Rearrange equation (1) to express the moles of dry gas, \(n_{dry}\): \(n_{dry} = \frac{(P_{dry,1} + P_{H_2O,1})V_{1}}{RT_{1}}\) Do the same for the equation (2): \(n_{dry} = \frac{P_{dry,2}V_{2}}{RT_{2}}\) Now we can set these two equal since \(n_{dry}\) is the same for the initial and final conditions: \(\frac{(P_{dry,1} + P_{H_2O,1})V_{1}}{RT_{1}}=\frac{P_{dry,2}V_{2}}{RT_{2}}\)

Rearrange the equation to solve for \(P_{H_2O,1}\): \(P_{H_2O,1} = \frac{P_{dry,2}V_{2}RT_{1}}{(RT_{2})} - \frac{P_{dry,1}V_{1}}{(RT_{1})}\) We know that \(P_{wet} = 0.986 \mathrm{~atm}\) and \(P_{dry,2} = 1.00 \mathrm{~atm}\).
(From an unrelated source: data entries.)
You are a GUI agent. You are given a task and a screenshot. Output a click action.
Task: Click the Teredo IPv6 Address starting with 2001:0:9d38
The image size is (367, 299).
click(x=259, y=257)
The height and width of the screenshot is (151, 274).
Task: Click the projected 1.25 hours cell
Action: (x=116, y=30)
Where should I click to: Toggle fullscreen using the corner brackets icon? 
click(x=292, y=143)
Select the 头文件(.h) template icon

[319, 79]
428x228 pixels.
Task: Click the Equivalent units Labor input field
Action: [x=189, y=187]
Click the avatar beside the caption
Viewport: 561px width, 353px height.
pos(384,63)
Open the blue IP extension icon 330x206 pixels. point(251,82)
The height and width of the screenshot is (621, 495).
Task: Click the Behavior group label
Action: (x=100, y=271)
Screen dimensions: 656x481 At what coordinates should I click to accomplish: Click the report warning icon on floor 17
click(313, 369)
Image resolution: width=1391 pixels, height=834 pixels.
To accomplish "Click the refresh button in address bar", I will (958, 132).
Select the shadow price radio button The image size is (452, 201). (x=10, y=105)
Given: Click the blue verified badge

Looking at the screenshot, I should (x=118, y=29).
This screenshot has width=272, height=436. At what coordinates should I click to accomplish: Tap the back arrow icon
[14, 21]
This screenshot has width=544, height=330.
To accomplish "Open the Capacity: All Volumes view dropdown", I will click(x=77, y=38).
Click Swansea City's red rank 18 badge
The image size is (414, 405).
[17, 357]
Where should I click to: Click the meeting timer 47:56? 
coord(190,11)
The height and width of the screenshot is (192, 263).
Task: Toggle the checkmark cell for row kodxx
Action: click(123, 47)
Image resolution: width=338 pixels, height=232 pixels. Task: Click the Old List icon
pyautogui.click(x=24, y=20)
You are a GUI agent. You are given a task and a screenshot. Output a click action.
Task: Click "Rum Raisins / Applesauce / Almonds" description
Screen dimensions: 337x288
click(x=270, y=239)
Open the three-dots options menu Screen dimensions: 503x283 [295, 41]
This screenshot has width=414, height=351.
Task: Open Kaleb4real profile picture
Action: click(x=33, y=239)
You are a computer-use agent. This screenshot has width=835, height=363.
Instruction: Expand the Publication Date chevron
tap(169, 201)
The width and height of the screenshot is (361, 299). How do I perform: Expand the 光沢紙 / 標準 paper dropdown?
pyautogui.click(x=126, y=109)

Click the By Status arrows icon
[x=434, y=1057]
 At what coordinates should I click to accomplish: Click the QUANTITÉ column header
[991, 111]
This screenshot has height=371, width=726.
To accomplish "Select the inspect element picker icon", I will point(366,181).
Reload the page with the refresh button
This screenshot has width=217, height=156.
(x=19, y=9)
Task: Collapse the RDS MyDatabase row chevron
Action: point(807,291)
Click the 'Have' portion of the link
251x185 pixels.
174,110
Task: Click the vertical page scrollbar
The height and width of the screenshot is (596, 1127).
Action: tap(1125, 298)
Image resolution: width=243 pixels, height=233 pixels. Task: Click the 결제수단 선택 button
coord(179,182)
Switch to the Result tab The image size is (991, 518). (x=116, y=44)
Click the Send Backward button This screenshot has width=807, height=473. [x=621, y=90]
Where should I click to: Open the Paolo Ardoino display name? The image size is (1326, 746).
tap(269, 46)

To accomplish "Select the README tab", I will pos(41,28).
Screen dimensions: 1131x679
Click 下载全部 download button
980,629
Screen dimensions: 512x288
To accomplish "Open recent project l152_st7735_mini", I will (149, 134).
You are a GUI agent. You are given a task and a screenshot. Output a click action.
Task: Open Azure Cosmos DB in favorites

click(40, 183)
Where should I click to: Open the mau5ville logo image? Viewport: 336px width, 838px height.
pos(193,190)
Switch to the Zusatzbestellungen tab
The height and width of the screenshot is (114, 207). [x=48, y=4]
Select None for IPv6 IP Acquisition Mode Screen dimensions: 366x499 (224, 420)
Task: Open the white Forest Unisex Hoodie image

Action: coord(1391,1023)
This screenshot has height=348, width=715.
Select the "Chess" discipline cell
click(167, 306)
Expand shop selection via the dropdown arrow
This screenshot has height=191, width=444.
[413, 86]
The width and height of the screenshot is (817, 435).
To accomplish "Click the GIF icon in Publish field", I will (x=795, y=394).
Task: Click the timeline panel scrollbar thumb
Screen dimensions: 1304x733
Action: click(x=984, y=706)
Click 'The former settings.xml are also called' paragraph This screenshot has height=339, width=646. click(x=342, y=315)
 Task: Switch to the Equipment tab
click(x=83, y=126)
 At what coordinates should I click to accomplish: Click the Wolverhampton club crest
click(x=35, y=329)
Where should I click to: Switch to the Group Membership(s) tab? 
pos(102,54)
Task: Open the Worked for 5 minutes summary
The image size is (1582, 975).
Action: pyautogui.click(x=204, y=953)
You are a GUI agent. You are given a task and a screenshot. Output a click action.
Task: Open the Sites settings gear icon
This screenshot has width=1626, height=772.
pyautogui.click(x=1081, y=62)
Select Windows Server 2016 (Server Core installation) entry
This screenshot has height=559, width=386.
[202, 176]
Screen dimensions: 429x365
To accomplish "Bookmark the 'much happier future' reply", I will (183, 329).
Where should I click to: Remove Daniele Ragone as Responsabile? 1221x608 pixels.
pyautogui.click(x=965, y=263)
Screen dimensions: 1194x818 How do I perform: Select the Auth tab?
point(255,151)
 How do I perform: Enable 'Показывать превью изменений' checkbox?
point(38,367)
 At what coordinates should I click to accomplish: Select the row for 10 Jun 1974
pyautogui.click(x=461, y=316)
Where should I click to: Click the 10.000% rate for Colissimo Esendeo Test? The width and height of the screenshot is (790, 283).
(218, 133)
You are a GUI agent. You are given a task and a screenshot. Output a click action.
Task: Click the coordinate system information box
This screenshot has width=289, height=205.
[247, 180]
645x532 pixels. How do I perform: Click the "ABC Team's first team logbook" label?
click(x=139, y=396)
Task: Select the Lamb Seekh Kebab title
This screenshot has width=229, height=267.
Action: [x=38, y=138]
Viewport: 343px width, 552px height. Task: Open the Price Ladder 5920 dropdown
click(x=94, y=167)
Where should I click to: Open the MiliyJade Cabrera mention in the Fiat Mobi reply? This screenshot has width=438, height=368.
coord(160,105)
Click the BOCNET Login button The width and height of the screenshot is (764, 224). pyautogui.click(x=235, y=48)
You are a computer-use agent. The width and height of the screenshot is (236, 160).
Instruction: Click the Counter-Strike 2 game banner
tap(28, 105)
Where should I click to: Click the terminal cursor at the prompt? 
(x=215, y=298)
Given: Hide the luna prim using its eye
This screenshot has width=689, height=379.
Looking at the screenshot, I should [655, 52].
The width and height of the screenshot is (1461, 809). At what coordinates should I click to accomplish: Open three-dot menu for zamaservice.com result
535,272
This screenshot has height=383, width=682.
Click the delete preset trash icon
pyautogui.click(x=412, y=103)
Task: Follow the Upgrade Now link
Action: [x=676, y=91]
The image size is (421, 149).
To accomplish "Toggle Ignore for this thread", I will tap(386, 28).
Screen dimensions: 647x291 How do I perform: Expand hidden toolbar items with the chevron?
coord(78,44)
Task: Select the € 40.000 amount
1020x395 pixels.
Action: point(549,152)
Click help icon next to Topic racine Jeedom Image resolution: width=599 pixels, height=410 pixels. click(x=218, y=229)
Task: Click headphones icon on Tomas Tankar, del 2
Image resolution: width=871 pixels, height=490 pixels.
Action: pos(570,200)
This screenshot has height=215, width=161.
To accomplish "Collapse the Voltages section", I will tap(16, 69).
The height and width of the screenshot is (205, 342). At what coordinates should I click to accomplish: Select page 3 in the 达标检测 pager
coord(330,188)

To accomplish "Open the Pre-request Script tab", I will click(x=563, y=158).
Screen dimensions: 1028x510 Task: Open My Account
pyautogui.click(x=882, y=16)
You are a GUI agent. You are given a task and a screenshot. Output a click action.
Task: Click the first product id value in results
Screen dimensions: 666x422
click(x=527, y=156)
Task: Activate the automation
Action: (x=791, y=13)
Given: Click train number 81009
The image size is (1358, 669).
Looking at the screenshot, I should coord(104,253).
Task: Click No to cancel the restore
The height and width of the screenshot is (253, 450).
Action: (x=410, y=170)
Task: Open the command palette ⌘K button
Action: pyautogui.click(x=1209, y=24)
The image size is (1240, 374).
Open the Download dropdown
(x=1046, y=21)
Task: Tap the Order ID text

We can find \(P_{dry,1}\) by multiplying the ratios of volumes: \(P_{dry,1} = P_{dry,2} \frac{V_{1}}{V_{2}} = 1.00 \mathrm{~atm} \frac{1.0 L}{1.04 L}\) Now, plug in all the given values and solve for \(P_{H_2O,1}\): \(P_{H_2O,1} = \frac{(1.00\mathrm{~atm})(1.04\mathrm{~L})(0.0821\frac{\mathrm{L}\cdot \mathrm{atm}}{\mathrm{mol}\cdot \mathrm{K}})(315.15\mathrm{~K})}{(0.0821\frac{\mathrm{L}\cdot \mathrm{atm}}{\mathrm{mol}\cdot \mathrm{K}})(363.15\mathrm{~K})} - \frac{(1.00 \mathrm{~atm})(\frac{1.0}{1.04})(1.0 \mathrm{~L})}{(0.0821\frac{\mathrm{L}\cdot \mathrm{atm}}{\mathrm{mol}\cdot \mathrm{K}})(315.15\mathrm{~K})}\) After calculating, we get the vapor pressure of water at \(42^{\circ} C\): \(P_{H_2O,1} = 0.0389\text{ atm}\)